Por Leonardo Lima Ribeiro

É também ardil do capitalismo convencer que apenas os objetos das prateleiras e serviços precificados são mercadorias passivas. É aí que grande astúcia é operada e, ideologicamente, o objetivo do capital é cumprido. Afinal de contas, uma das maiores astúcias do capital é convencer as pessoas de que são humanas e livres, em vez de serem as principais mercadorias submetidas ao atacado ou varejo artificial como porta de entrada “civilizada” da opressão e exploração social.
Lá onde somos mercadorias mensuradas na forma de salário e operações correspondentes de tempo de trabalho socialmente necessário não há humanidade possível. Nós somos as principais mercadorias operadoras da reprodução do capital, e não os objetos e serviços que adquirimos (em realidade eles são frutos de nosso autoabate).
Se bem que a relação de indiscernibilidade entre pessoas e objetos é cada vez mais comum. No senso comum mais vulgar, somos glamouzirados pelos pertences em nosso entorno, e esquecidos pelo que não possuímos em nossas moradas. Somos “bons partidos” pelos bens que possuímos, e desprezados pelos calçados, carros e apartamentos que não possuímos. Isso ainda é mais real hoje do que ontem, para além dos textos de Balzac, nos marcos da “Comédia Humana”. Objetos têm personalidades e pessoas são subjetivamente objetificadas: a convergência entre as machine learnings, a robótica e a inteligência artificial têm como horizonte amadurecer a distopia.

Bloco de dados:
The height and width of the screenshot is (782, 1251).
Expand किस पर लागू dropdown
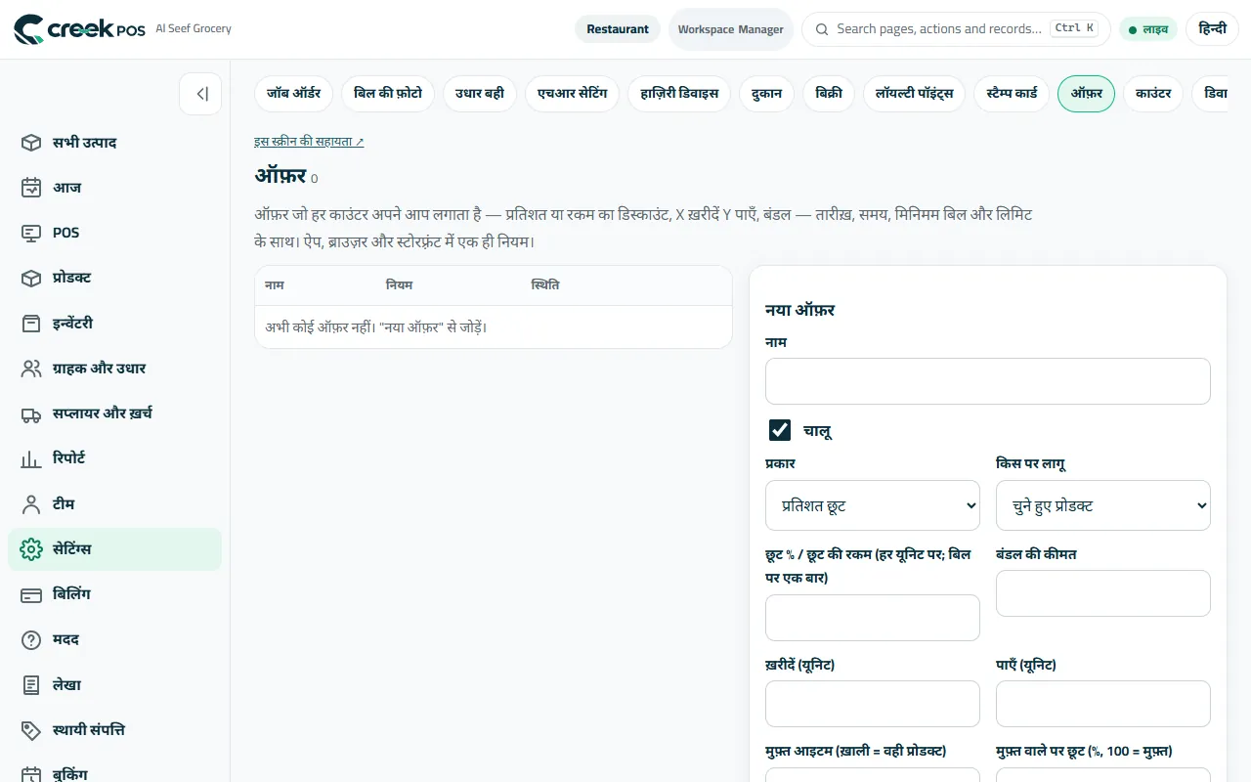coord(1103,505)
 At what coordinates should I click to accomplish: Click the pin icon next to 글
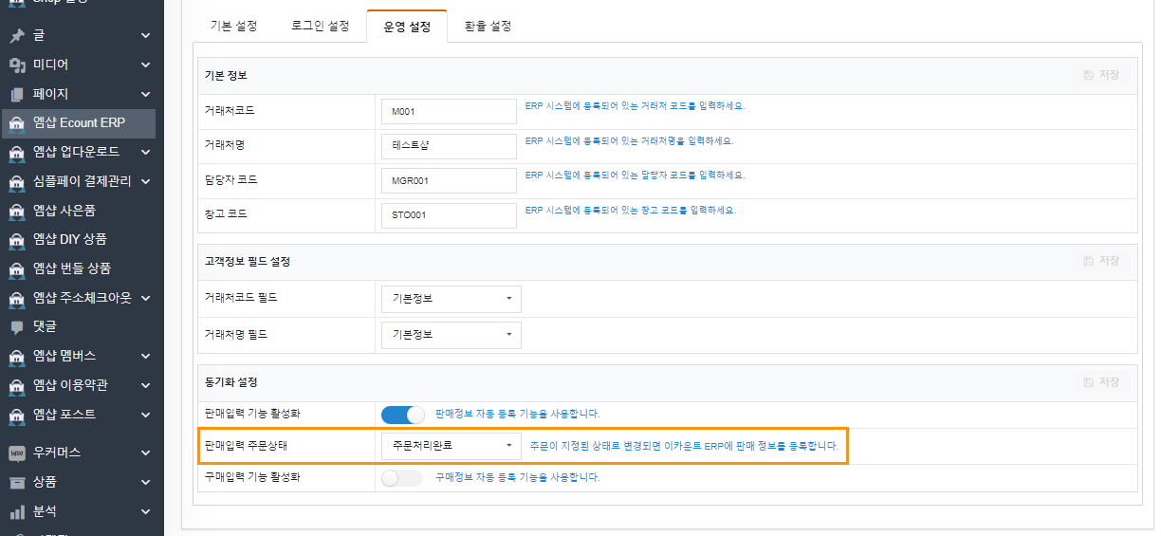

Tarefas propostas:
1 > Com base no texto de referência, responda:
(a) Qual é, segundo o autor, uma das maiores astúcias do capital?
(b) Onde, conforme o texto, não há humanidade possível?
(c) Que convergência tem como horizonte amadurecer a distopia?
2 > Reescreva de forma mais concisa o parágrafo do texto de referência que começa com “Se bem que a relação”, preservando seus fatos principais.

Respostas:
1 >
(a) Convencer as pessoas de que são humanas e livres, em vez de serem as principais mercadorias submetidas ao atacado ou varejo artificial.
(b) Lá onde somos mercadorias mensuradas na forma de salário e operações correspondentes de tempo de trabalho socialmente necessário.
(c) A convergência entre as machine learnings, a robótica e a inteligência artificial.

2 > A indiscernibilidade entre pessoas e objetos é cada vez mais comum. No senso comum, somos valorizados pelos pertences que temos e desprezados pelos calçados, carros e apartamentos que não possuímos, sendo considerados “bons partidos” conforme nossos bens. Isso é hoje ainda mais real do que nos textos de Balzac da “Comédia Humana”. Objetos ganham personalidade e pessoas são objetificadas, e a convergência entre machine learnings, robótica e inteligência artificial tem como horizonte amadurecer a distopia.